TASK INSTRUCTIONS
Report back every line below that carries the word "icon".

(Collected data entries)
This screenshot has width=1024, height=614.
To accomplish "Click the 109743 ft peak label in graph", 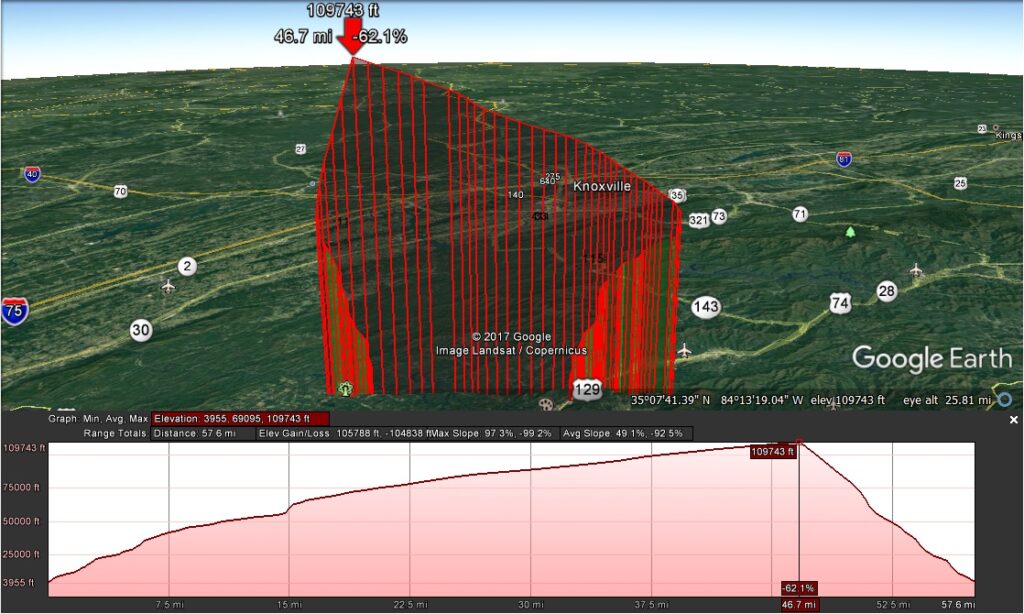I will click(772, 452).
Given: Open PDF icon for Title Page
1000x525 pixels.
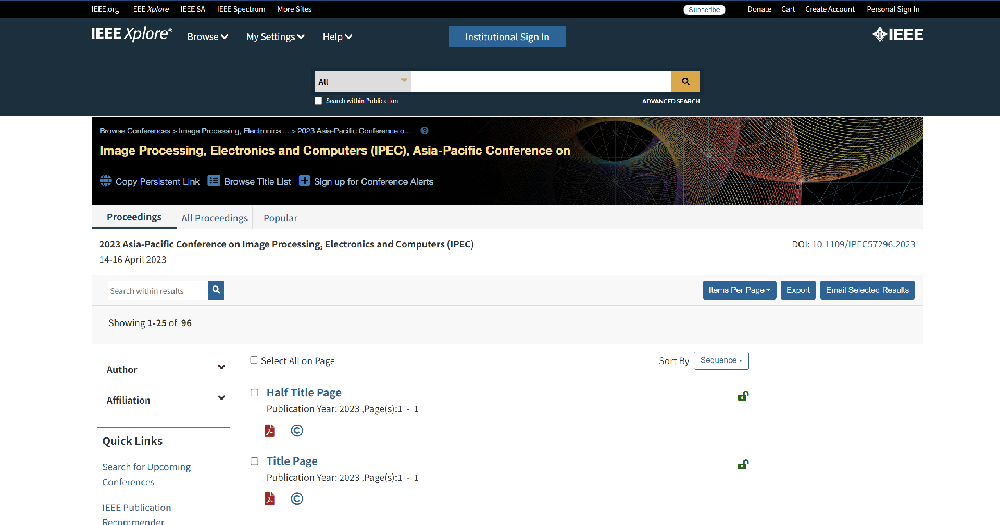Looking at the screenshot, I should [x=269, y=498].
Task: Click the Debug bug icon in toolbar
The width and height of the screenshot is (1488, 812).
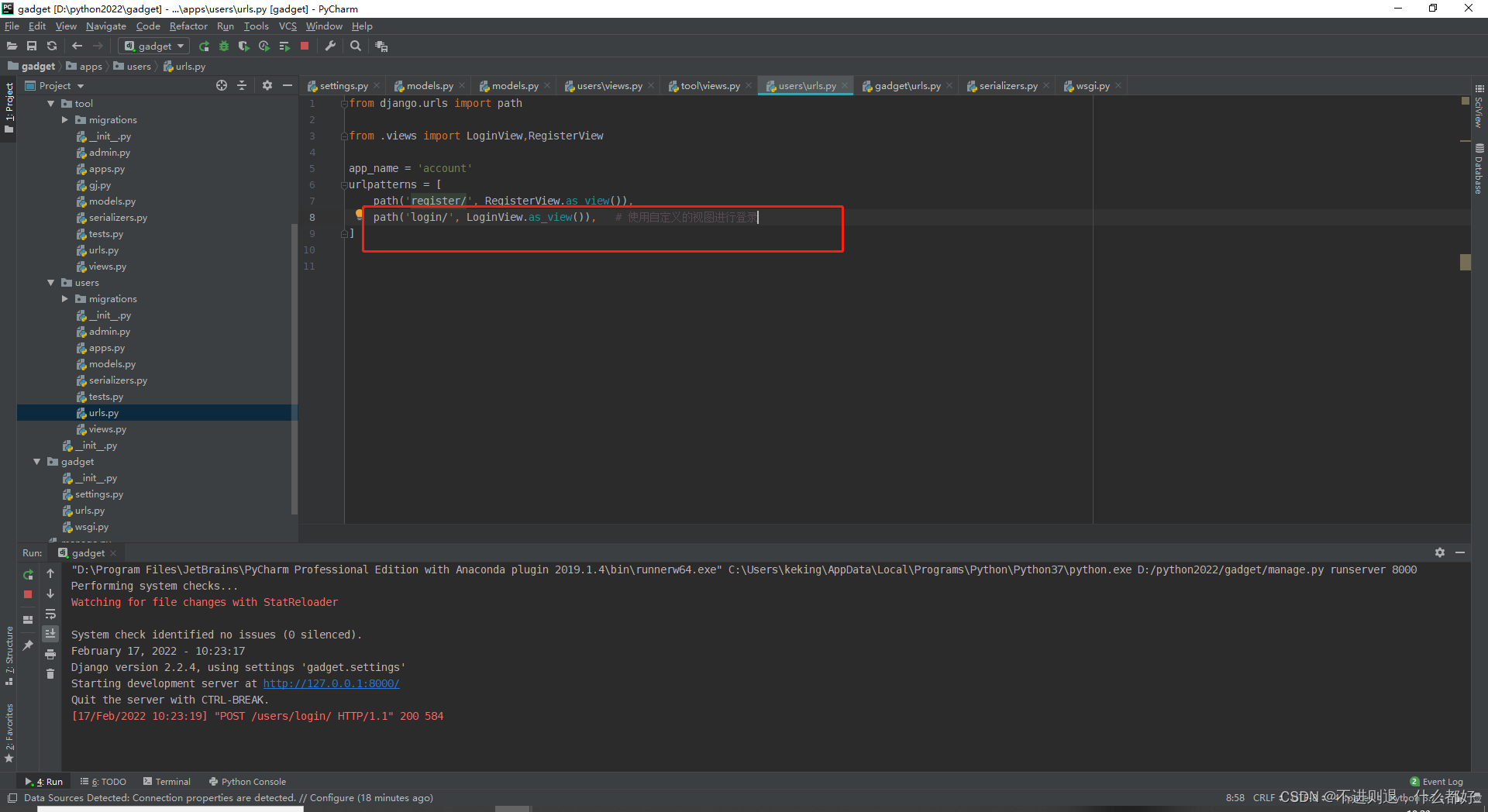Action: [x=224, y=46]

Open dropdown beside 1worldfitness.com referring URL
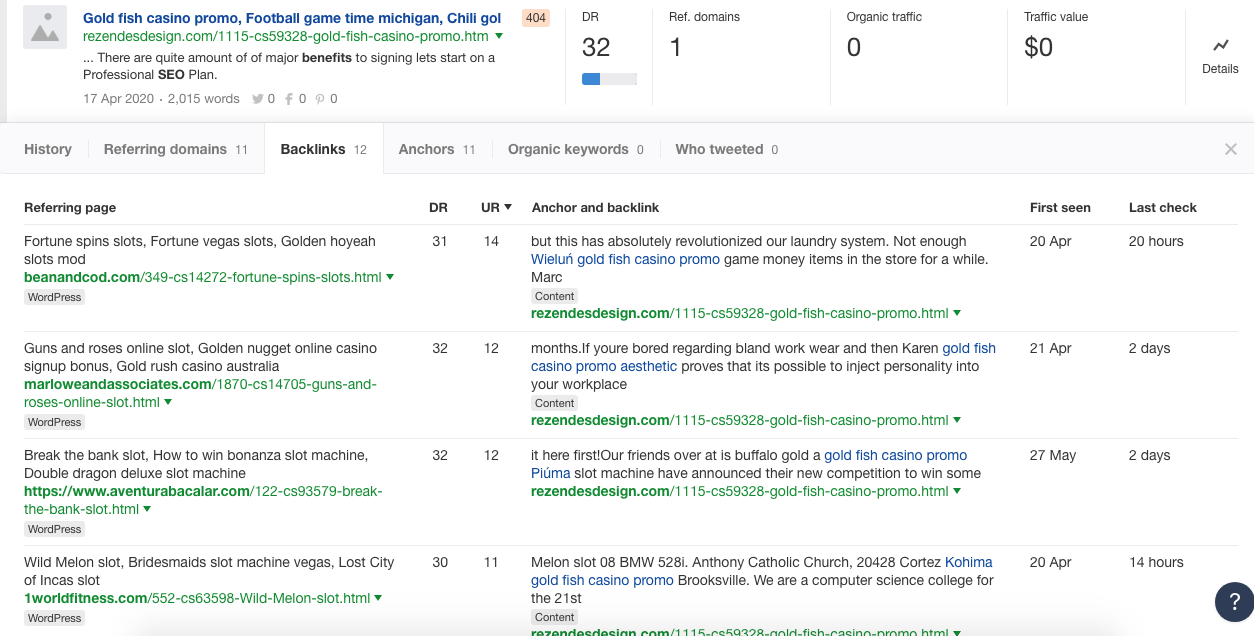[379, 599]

WORKED SOLUTION
Given: Open PDF icon for Title Page
Task: Click the Debug bug icon in toolbar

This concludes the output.